I will sign up for a review slot, and hopefully I have some form of working verification beforehand. Otherwise, it might be a quick review. 😅
t
If I set "keep simulation files" in Settings, I can see the testbenches, and the
SIN()
is present on the voltage sources. If I add nodes
net4
and
net5
to the
save
line, they can be plotted. So, nothing wrong with the sinusoidal voltages.
✅ 1
b
If I bypass the parasitics symbol, CACE runs with a sensible result. Interesting.
I'm not sure why that would be, but I can work with that.
t
I think
lqfp_parasitics
is not being generated. I don't see it in the netlist. It appears to be an independent netlist you've defined in a schematic and are calling from the testbench. I think you probably will have to generate its netlist manually.
b
Does ".include {DUT_path}" include the whole directory? Or just the DUT and its dependencies?
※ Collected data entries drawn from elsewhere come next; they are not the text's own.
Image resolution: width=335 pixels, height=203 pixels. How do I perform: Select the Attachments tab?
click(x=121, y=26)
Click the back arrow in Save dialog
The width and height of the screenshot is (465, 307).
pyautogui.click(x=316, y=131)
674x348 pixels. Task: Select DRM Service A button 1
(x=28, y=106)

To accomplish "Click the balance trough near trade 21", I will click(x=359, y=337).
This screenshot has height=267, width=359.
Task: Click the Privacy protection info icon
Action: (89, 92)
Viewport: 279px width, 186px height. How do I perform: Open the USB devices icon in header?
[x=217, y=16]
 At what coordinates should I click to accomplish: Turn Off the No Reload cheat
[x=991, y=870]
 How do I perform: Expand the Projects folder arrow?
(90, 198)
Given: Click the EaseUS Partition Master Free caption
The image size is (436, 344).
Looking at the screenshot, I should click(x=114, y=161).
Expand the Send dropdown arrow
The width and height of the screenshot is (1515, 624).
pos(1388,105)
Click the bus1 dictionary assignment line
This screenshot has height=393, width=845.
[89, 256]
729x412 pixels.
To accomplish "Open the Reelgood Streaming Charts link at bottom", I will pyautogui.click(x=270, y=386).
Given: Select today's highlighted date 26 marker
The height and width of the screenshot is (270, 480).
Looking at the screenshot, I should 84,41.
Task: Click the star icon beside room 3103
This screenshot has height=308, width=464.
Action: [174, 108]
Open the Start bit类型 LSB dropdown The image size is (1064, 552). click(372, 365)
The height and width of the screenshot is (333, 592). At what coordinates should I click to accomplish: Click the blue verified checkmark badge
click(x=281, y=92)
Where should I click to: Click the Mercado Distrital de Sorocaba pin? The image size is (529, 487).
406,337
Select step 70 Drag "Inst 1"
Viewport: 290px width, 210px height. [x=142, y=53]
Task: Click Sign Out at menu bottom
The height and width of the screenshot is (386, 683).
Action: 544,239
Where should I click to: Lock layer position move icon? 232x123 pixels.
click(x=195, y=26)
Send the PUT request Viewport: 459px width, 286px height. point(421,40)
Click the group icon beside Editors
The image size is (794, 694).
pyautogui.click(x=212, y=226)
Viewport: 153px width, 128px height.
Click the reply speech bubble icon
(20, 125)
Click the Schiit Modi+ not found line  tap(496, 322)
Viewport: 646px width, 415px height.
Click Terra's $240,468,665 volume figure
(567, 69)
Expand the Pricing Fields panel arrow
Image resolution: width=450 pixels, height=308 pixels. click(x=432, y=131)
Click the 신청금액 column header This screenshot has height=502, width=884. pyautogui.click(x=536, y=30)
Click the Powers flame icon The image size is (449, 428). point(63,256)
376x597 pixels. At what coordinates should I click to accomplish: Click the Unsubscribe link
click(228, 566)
Because I'll have to include that as well as the crystal symbols for the other tests. Thank you for the catch.
t
It includes only the schematic
sky130_be_ip__lsxo
. I think that the issue may be that the
lqfp_parasitics
is defined in the xschem directory, but it is being used directly in the testbench which is in the
cace
directory, and
cace
specifically does not add the
xschem
directory to the path because it needs to avoid putting the netlist of the DUT directly into the testbench. You may need to duplicate
lqfp_parasitics.sch
in the
cace
directory so that it can be found when generating the testbench netlists.
✅ 1
b
Easy enough. Thank you!
t
Well, I'm not all that sure of my answer. I get the general problem, but haven't stared at enough to have a high confidence about the solution. There are probably multiple ways to work around it.
Okay, I tried it and I'm confident now. I did have to delete the file
cace/tb_vol.spice
because moving around files did not trigger its "netlist out-of-date" check. Otherwise, all I did was to make a symbolic link to
xschem/lqfp_parasitics.sch
from
cace/
.
b
Can confirm that worked on my end, too. Glad you mentioned deleting the
.spice
generated files, because it would have taken me ages to try that.
t
Maybe I should give up checking for out-of-date files and just always regenerate netlists. There are just too many ways to subvert the out-of-date check.